The content of this page either is bit-rotted, or has lost its reason to exist due to some new features having been implemented in MusicBrainz, or maybe just described something that never made it in (or made it in a different way), or possibly is meant to store information and memories about our Glorious Past. We still keep this page to honor the brave editors who, during the prehistoric times (prehistoric for you, newcomer!), struggled hard to build a better present and dreamed of an even better future. We also keep it for archival purposes because possibly it still contains crazy thoughts and ideas that may be reused someday. If you're not into looking at either the past or the future, you should just disregard entirely this page content and look for an up to date documentation page elsewhere.

The Workman CD Database

The progenitor of all the current music metadatabases was the workmandb "index file" used by the Workman CD player program for Unix workstations. Developed in the late '80s, this database format supported features that were lost in the development of CDDB and which only now (over a dozen years later) are being proposed as future features to be implemented in MusicBrainz.

In a recent discussion on the MailingList, the StyleDude raised (once again) the issue of TrackSections:

The Workman database file format has the concept of a section.
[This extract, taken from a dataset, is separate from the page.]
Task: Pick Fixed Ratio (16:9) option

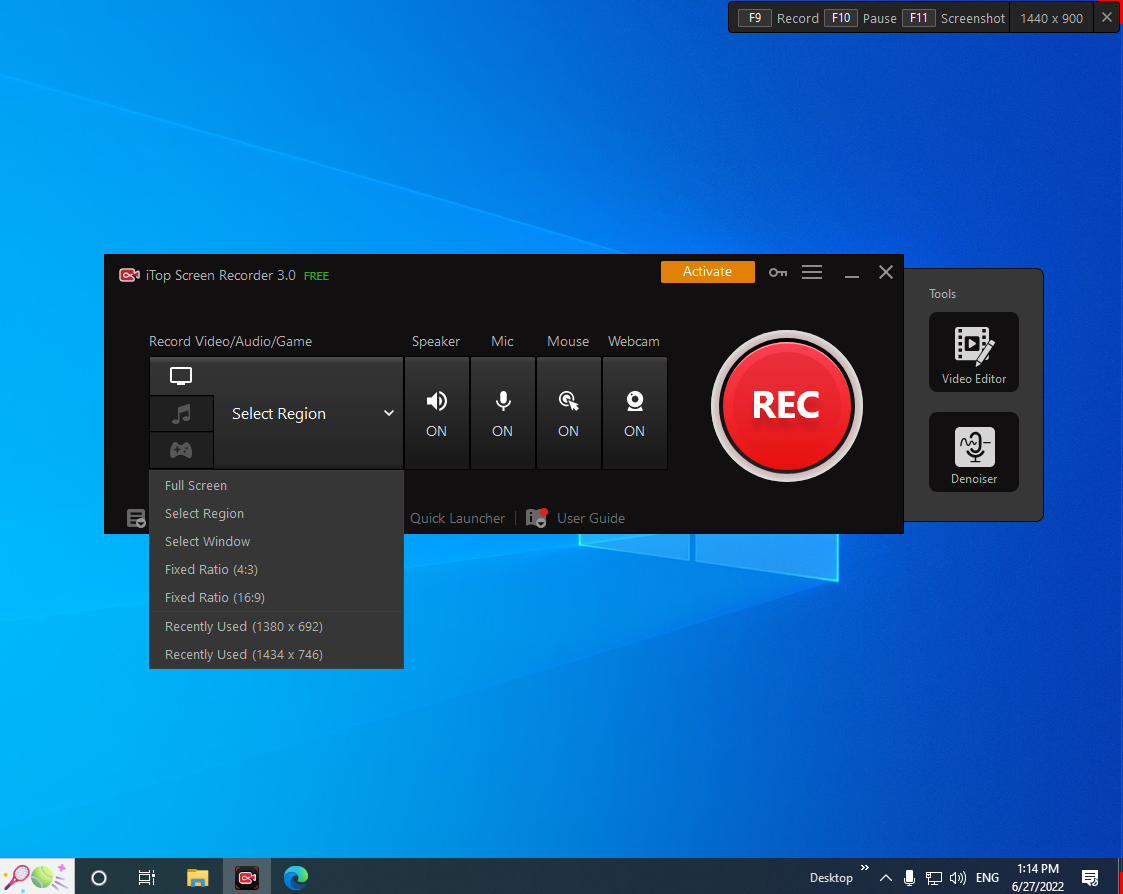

To quote from the workmandb man page:

This allowed you to specify titles and artist names differently for each sections. A particularly clever feature of the Workman player would scan a CD for IndexMarks and automatically split tracks into sections based on those.

In addition to support for sections, the workmandb format supports TrackGroupings by allowing for "replacement disc titles" that can be used to name parts of a CD (e.g. a symphony title on an album with multiple works), as well as a continue keyword that would link tracks that shouldn't be shuffled independently (e.g. the movements of a symphony). There are even cdvolume and volume keywords that work much like ReplayGain MP3 tags. None of these features are supported by current music metadabases, and some (like continue) aren't even possible to implement using current MP3 or other tagging systems.

Perhaps someday all the functionality present in the workmandb format may once again be available in MusicBrainz.